Minimalist container library in C (part 1)
At Our Machinery, we’re strong believers in minimalism — we’re always trying to make things simpler and smaller. The more code you have in a project, the more you have to worry about. There is more to understand, optimize, debug, refactor, port, modernize, document, etc, etc. More code, more problems!
We also try to minimize the use of external libraries. This is perhaps more controversial. There are a lot of people that will tell you to not “reinvent the wheel”. And in some developer communities (looking at you, node.js) programmers will think nothing of adding a package dependency to pull in a three-line function.
Why are we reluctant to add external dependencies? Two reasons.
First, as developers of something that is more in the platform/engine/middleware space I think our perspective is different than that of an application developer. When you are developing an application — all you really need to care about is to make it work. If it is responsive enough and passes your tests, you are good to go. If you can drop in a big library to quickly add a new feature, that’s a fast win.
In our case, our end users are developers. We can’t predict in what ways they will use our code, nor would we want to limit them in any way. This means that they might run into performance problems or bugs that we have never thought about. So “it just works” is not good enough. Instead it must behave reasonably in a wide variety of different scenarios. Not only can’t we fully predict what the users will do — we also can’t fully predict what they will care about: is it application size, performance, compile time, running on an esoteric platform, etc? Making that kind of guarantee about a third-party library is tricky.
Second, even though an external library doesn’t add any code to our repository, it still adds code to the product. The code is still there, just in binary form — which makes things worse, because that makes it harder to know what is going on in that code.

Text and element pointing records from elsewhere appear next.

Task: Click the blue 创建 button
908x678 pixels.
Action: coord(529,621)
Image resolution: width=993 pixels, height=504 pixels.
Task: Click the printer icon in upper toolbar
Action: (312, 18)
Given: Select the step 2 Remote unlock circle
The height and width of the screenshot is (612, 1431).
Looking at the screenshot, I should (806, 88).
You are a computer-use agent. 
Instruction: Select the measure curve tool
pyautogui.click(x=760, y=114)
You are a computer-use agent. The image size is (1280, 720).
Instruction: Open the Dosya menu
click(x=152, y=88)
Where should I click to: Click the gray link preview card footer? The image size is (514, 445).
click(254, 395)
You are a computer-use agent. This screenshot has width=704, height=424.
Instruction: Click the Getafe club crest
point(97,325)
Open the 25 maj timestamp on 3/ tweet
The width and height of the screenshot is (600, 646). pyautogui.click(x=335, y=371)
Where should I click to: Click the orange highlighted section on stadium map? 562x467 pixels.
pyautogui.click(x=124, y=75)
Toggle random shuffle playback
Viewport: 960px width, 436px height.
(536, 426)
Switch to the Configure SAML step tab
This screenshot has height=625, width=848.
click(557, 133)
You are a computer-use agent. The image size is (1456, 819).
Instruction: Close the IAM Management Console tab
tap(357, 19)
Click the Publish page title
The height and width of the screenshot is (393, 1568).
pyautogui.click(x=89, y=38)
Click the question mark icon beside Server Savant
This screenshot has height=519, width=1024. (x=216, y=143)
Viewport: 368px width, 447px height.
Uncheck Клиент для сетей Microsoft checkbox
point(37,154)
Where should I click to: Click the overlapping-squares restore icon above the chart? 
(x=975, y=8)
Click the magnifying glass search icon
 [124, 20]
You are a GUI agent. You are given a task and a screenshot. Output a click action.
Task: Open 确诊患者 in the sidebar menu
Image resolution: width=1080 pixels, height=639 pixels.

The whole purpose of keeping the codebase small is to make it easy to change, which is the ultimate quality measure of any software endeavor. And the main problem with external libraries is that they are hard to change. First you have to understand the external codebase, which can be daunting. Then you either have to fork — which means you now own the maintenance burden of keeping the library running — or deal with the politics of pushing the changes upstream.
Of course, this doesn’t mean an absolute no to external libraries. We like small single-file source libraries with a well-defined purpose. We dislike big sprawling libraries with huge ambitions.
Container types
Today, I want to focus on a specific aspect of minimalism — our container types. By container types I mean common data structures such as queues, lists, stacks, arrays, etc. I.e. types used to collect and index objects in various ways.
As a fundamental building block, container types tend to have a big influence on the rest of the code. They can set the tone for the whole project. Also, changing your container types requires rewriting large parts of your code — in a large project it might be nearly impossible.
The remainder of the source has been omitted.